§ **Exercise**:
Set out exactly every line of the entries below, starting at the line that holds "I get it (795, 840)" and stopping after the line that holds "Identify the click".

*** Data extracts ***

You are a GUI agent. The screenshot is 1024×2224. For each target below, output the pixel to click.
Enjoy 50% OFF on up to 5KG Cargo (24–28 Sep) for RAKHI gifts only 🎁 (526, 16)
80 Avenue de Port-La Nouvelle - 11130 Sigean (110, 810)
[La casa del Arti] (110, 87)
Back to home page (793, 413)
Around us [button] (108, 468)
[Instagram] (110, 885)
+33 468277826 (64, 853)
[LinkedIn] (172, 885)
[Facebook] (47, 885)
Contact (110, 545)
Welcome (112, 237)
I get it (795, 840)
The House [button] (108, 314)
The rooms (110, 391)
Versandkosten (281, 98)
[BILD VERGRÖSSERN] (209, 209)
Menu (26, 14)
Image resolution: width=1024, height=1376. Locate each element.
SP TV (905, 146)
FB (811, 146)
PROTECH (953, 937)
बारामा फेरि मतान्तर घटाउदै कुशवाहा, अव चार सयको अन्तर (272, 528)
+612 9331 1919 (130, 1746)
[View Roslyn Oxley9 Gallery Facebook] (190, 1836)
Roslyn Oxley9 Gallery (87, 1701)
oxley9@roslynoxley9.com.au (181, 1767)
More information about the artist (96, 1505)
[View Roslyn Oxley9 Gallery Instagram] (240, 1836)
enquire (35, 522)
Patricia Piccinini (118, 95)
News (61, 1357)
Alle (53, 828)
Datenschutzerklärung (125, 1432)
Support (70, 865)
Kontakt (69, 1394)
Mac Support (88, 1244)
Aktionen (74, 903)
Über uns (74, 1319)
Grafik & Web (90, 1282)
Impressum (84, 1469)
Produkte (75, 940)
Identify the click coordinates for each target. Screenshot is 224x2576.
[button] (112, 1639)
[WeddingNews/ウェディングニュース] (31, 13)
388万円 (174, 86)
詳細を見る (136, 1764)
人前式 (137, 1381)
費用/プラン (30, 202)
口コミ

*** End of Data extracts ***

§ **Output for this exercise**:
I get it (795, 840)
The House [button] (108, 314)
The rooms (110, 391)
Versandkosten (281, 98)
[BILD VERGRÖSSERN] (209, 209)
Menu (26, 14)
Image resolution: width=1024, height=1376. Locate each element.
SP TV (905, 146)
FB (811, 146)
PROTECH (953, 937)
बारामा फेरि मतान्तर घटाउदै कुशवाहा, अव चार सयको अन्तर (272, 528)
+612 9331 1919 (130, 1746)
[View Roslyn Oxley9 Gallery Facebook] (190, 1836)
Roslyn Oxley9 Gallery (87, 1701)
oxley9@roslynoxley9.com.au (181, 1767)
More information about the artist (96, 1505)
[View Roslyn Oxley9 Gallery Instagram] (240, 1836)
enquire (35, 522)
Patricia Piccinini (118, 95)
News (61, 1357)
Alle (53, 828)
Datenschutzerklärung (125, 1432)
Support (70, 865)
Kontakt (69, 1394)
Mac Support (88, 1244)
Aktionen (74, 903)
Über uns (74, 1319)
Grafik & Web (90, 1282)
Impressum (84, 1469)
Produkte (75, 940)
Identify the click coordinates for each target. Screenshot is 224x2576.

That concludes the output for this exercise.